11/26/2013

New Method for Identifying Genetic Regulatory Networks in Poplar

Summary

Wood is an important renewable material for bioenergy and other industrial products, but its formation, a complex process regulated at many levels, is poorly understood. Such processes often involve interactions between regulatory genes known as transcription factors (TFs) and their direct DNA targets. These TF-DNA interactions constitute a regulatory hierarchy. To begin to understand these systems in poplar trees, researchers at North Carolina State University funded by the Department of Energy’s Genomic Science Program developed a robust, high-throughput pipeline to study the hierarchy of genetic regulation of wood formation using tissue-specific single cells known as protoplasts. A new method for isolating protoplasts from the wood-forming stem differentiating xylem (SDX) tissues of Populus trichocarpa was developed and used to study the expression of a specific poplar TF affecting wood formation.

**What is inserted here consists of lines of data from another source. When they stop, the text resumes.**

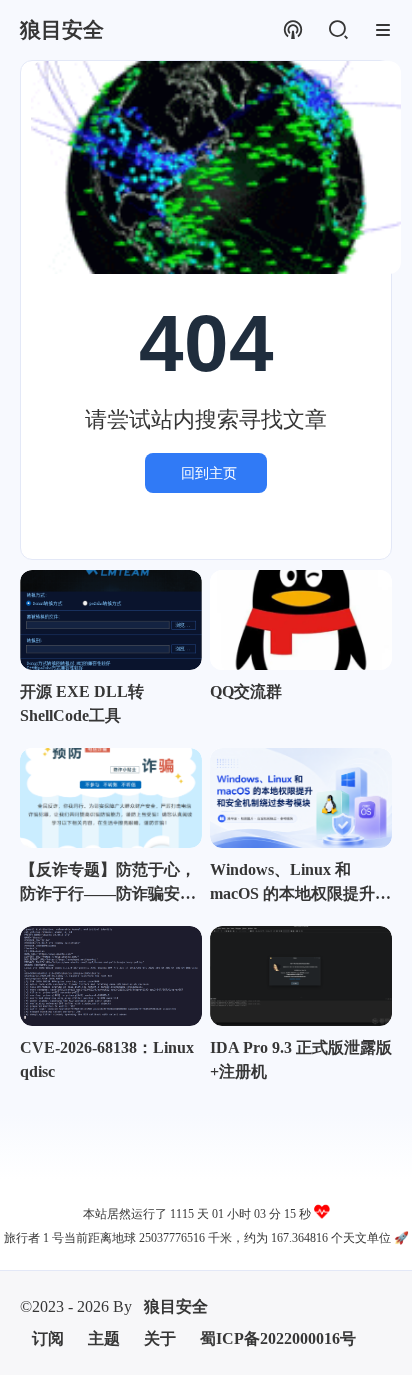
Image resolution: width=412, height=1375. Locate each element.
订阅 (48, 1338)
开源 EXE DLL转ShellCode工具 (82, 703)
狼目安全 (176, 1306)
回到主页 (209, 473)
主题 (104, 1338)
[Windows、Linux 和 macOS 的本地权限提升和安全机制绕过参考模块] (301, 798)
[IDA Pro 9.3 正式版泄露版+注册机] (301, 976)
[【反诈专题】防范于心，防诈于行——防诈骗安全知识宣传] (111, 798)
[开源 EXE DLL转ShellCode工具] (111, 620)
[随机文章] (292, 30)
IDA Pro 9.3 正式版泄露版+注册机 (301, 1059)
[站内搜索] (337, 30)
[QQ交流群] (301, 620)
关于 (160, 1338)
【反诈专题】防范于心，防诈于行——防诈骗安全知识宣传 (108, 883)
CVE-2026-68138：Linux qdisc (107, 1059)
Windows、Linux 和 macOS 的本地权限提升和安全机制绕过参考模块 (300, 883)
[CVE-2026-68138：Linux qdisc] (111, 976)
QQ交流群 (246, 691)
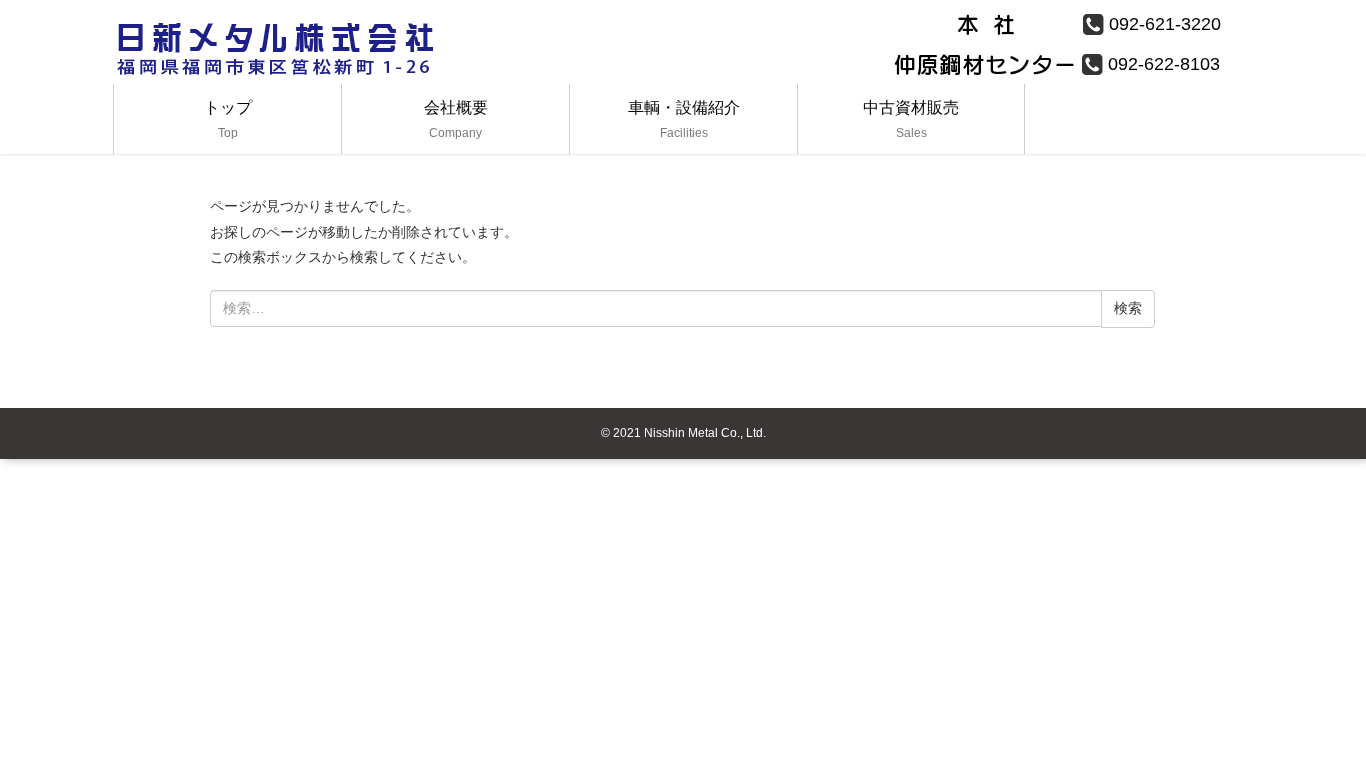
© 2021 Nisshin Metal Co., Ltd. (683, 433)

By integrating this novel system with computational approaches, a hierarchical layer of genes was inferred that was then functionally validated in SDX. This approach will be particularly useful in studying complex processes in plant species that lack mutants and a stable transformation system. It also can be used to improve forest tree productivity with more precise genetic approaches.

References

Lin, Y.-C., W. Li, Y.-H. Sun, S. Kumari, H. Wei, Q. Li, S. Tunlaya-Anukit, R. R. Sederoff, and V. L. Chiang VL. 2013. “SND1 Transcription Factor-Directed Quantitative Functional Hierarchical Genetic Regulatory Network in Wood Formation in Populus trichocarpa,” Plant Cell 25, 4324-41. DOI: 10.1105/tpc.113.117697.